* [Working data]
# # # # # # #

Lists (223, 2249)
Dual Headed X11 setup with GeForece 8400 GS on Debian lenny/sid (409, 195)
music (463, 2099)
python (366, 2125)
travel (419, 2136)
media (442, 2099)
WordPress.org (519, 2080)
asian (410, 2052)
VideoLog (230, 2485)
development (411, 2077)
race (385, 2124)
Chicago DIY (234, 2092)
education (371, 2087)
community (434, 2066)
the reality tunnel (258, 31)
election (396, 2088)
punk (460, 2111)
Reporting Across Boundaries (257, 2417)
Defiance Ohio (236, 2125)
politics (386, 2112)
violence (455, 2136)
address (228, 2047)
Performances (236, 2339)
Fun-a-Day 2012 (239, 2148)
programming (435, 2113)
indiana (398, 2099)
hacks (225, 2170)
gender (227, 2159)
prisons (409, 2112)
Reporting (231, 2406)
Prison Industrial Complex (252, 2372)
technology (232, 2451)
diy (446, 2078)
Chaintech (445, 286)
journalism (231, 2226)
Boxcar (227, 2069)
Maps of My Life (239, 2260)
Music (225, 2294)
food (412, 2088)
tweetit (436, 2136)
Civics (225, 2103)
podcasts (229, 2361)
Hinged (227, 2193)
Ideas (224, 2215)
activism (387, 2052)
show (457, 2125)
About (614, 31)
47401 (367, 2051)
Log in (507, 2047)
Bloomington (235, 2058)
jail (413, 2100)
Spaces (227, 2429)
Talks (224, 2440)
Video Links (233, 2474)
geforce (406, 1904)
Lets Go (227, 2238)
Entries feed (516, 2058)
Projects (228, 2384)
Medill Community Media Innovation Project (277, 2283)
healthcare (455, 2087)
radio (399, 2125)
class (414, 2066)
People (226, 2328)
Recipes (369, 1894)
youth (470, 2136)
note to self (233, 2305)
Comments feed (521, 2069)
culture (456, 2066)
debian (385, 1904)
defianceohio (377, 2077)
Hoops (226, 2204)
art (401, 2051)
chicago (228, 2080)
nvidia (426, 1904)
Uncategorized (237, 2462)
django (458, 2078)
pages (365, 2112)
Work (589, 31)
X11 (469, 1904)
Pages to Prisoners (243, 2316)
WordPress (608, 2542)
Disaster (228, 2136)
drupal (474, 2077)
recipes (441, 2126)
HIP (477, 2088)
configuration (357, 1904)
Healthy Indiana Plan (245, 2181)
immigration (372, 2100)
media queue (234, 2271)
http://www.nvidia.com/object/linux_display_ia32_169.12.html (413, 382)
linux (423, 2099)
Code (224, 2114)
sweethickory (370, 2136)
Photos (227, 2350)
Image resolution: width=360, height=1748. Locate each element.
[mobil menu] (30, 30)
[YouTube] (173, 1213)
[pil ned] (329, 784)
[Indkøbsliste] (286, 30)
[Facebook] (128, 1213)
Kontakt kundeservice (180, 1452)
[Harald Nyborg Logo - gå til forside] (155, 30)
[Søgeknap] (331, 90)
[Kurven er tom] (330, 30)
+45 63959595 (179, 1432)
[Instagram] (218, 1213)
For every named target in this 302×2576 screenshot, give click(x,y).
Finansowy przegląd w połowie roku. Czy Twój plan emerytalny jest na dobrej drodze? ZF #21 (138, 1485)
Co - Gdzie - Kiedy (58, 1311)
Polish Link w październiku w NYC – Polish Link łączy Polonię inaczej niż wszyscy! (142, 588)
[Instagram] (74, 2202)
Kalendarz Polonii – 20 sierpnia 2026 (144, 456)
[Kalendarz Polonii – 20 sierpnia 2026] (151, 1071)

# # # # # # #

Set down the listing above exactly, line for line.

Lists (223, 2249)
Dual Headed X11 setup with GeForece 8400 GS on Debian lenny/sid (409, 195)
music (463, 2099)
python (366, 2125)
travel (419, 2136)
media (442, 2099)
WordPress.org (519, 2080)
asian (410, 2052)
VideoLog (230, 2485)
development (411, 2077)
race (385, 2124)
Chicago DIY (234, 2092)
education (371, 2087)
community (434, 2066)
the reality tunnel (258, 31)
election (396, 2088)
punk (460, 2111)
Reporting Across Boundaries (257, 2417)
Defiance Ohio (236, 2125)
politics (386, 2112)
violence (455, 2136)
address (228, 2047)
Performances (236, 2339)
Fun-a-Day 2012 (239, 2148)
programming (435, 2113)
indiana (398, 2099)
hacks (225, 2170)
gender (227, 2159)
prisons (409, 2112)
Reporting (231, 2406)
Prison Industrial Complex (252, 2372)
technology (232, 2451)
diy (446, 2078)
Chaintech (445, 286)
journalism (231, 2226)
Boxcar (227, 2069)
Maps of My Life (239, 2260)
Music (225, 2294)
food (412, 2088)
tweetit (436, 2136)
Civics (225, 2103)
podcasts (229, 2361)
Hinged (227, 2193)
Ideas (224, 2215)
activism (387, 2052)
show (457, 2125)
About (614, 31)
47401 (367, 2051)
Log in (507, 2047)
Bloomington (235, 2058)
jail (413, 2100)
Spaces (227, 2429)
Talks (224, 2440)
Video Links (233, 2474)
geforce (406, 1904)
Lets Go (227, 2238)
Entries feed (516, 2058)
Projects (228, 2384)
Medill Community Media Innovation Project (277, 2283)
healthcare (455, 2087)
radio (399, 2125)
class (414, 2066)
People (226, 2328)
Recipes (369, 1894)
youth (470, 2136)
note to self (233, 2305)
Comments feed (521, 2069)
culture (456, 2066)
debian (385, 1904)
defianceohio (377, 2077)
Hoops (226, 2204)
art (401, 2051)
chicago (228, 2080)
nvidia (426, 1904)
Uncategorized (237, 2462)
django (458, 2078)
pages (365, 2112)
Work (589, 31)
X11 (469, 1904)
Pages to Prisoners (243, 2316)
WordPress (608, 2542)
Disaster (228, 2136)
drupal (474, 2077)
recipes (441, 2126)
HIP (477, 2088)
configuration (357, 1904)
Healthy Indiana Plan (245, 2181)
immigration (372, 2100)
media queue (234, 2271)
http://www.nvidia.com/object/linux_display_ia32_169.12.html (413, 382)
linux (423, 2099)
Code (224, 2114)
sweethickory (370, 2136)
Photos (227, 2350)
Image resolution: width=360, height=1748. Locate each element.
[mobil menu] (30, 30)
[YouTube] (173, 1213)
[pil ned] (329, 784)
[Indkøbsliste] (286, 30)
[Facebook] (128, 1213)
Kontakt kundeservice (180, 1452)
[Harald Nyborg Logo - gå til forside] (155, 30)
[Søgeknap] (331, 90)
[Kurven er tom] (330, 30)
+45 63959595 (179, 1432)
[Instagram] (218, 1213)
For every named target in this 302×2576 screenshot, give click(x,y).
Finansowy przegląd w połowie roku. Czy Twój plan emerytalny jest na dobrej drodze? ZF #21 (138, 1485)
Co - Gdzie - Kiedy (58, 1311)
Polish Link w październiku w NYC – Polish Link łączy Polonię inaczej niż wszyscy! (142, 588)
[Instagram] (74, 2202)
Kalendarz Polonii – 20 sierpnia 2026 (144, 456)
[Kalendarz Polonii – 20 sierpnia 2026] (151, 1071)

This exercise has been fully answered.